If you want to see that, read the First Epistle of Peter. You know wherein Peter’s failings lay. When he said to Christ, in effect, Thou never canst suffer; it cannot be—he showed that he had no conception of what it was to pass through death into life. Christ said, “Deny thyself,” and in spite of that he denied his Lord.
When Christ warned him, “Thou shalt deny Me,” and he insisted that he never would, Peter showed how little he understood what there was in himself. But when I read his Epistle, and hear him say, “If ye be reproached for the name of Christ, happy are ye, for the Spirit of God and of glory rests upon you,” then I say that is not the old Peter, but that is the very Spirit of Christ breathing and speaking within him.
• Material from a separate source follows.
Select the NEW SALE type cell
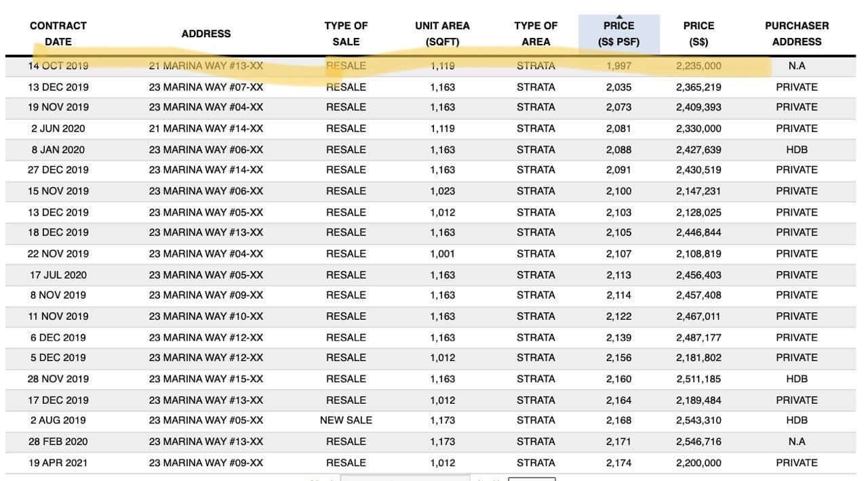Screen dimensions: 868x481 coord(346,421)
“...those things which God foretold by the mouth of all His prophets, that the Christ would suffer, He has thus fulfilled. Repent therefore and be converted, that your sins may be blotted out, so that times of refreshing may come from the presence of the Lord." (Acts 3:18-19)
Note: 1. Oswald Chambers, My Utmost for His Highest, Daily Reading: November 19 (Discovery House Publisher, 1994).